This I Believe

Brian - marietta, Georgia
Entered on December 13, 2006
Age Group: Under 18
Themes: science

People say that things, good or bad, happen by chance. What the weather will be like, how people will react to something, what will be on the day’s math quiz. But none of these, nor anything else, happens without a reason. They are connected in an infinitely large web of existence. Everything is incorporated into this titanic network of connections.

I began to realize the existence of this network when I was working on a geometry worksheet and saw a pattern among the answers. I found a pattern, and used it to expedite my work. I then found that exact same theorem in the book, several chapters later. After that, I began to observe more patters outside of mathematics and science, into people’s personalities and ideas.
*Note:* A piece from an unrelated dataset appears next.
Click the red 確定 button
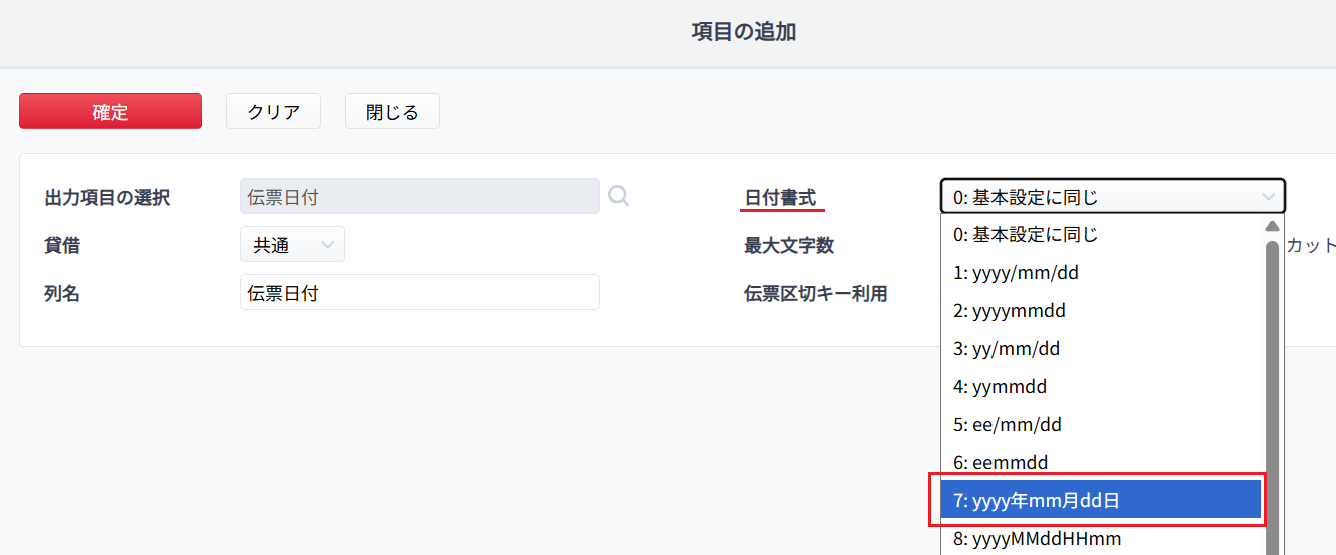 coord(110,111)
Recently have I developed a rational for my belief. This rational is based around one simple concept: irrelevant things die out. If something is completely disconnected and totally irrelevant, whether idea, emotion or tangible object, it is destroyed. Ideas that apply to no one are useless and are thrown away. Objects of no use to anyone are thrown away. After this process of deleting irrelevant things, only connected, relevant things remain in the universe.
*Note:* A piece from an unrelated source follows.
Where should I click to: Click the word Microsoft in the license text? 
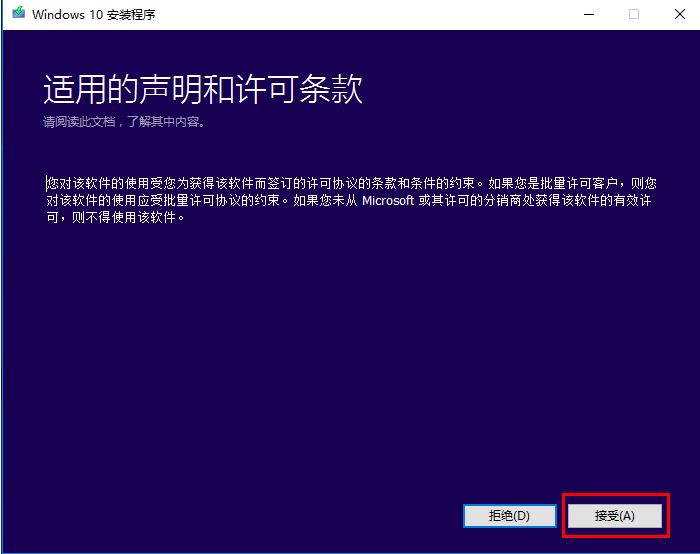(387, 201)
I have observed several patterns in people’s behavior that are based on a connection between one person and another. One such example can be seen in any school. Groups of people gather together because of connections between them. They share a hobby, emotion, interest or experience that connects them to each other. They use these connections to form bonds and friendships.

In my opinion, the greatest example of patterns in the natural world can be found in a basic tool of science: the periodic table. Every element is connected to at least 6 others by multiple characteristics. No element is unique, and all of them are connected. There are dozens of patterns within the periodic table, and so the table presents a unique view of just how many patterns exist in the world.

Being able to discern these patterns can have great advantages. By figuring patterns in subjects I study in school, I can often correctly answer problems that I would of otherwise been forced to guess at. I can guess how people will respond to a certain action, judging from past experience or current observation. I think one of the greatest advantages is that I can find out why I act like I do. I can find patterns in what elicits negative or positive reactions from me, and if I wish I can then change that reaction.

The network of connections in the universe is infinite, but we can only perceive a few of these connections. Many of the deeper ones still elude the human race. Understanding of these patterns is what the human race should strive for. The deepest, darkest, most important of the connections may forever be beyond the grasp of human understanding, but it cannot hurt to reach.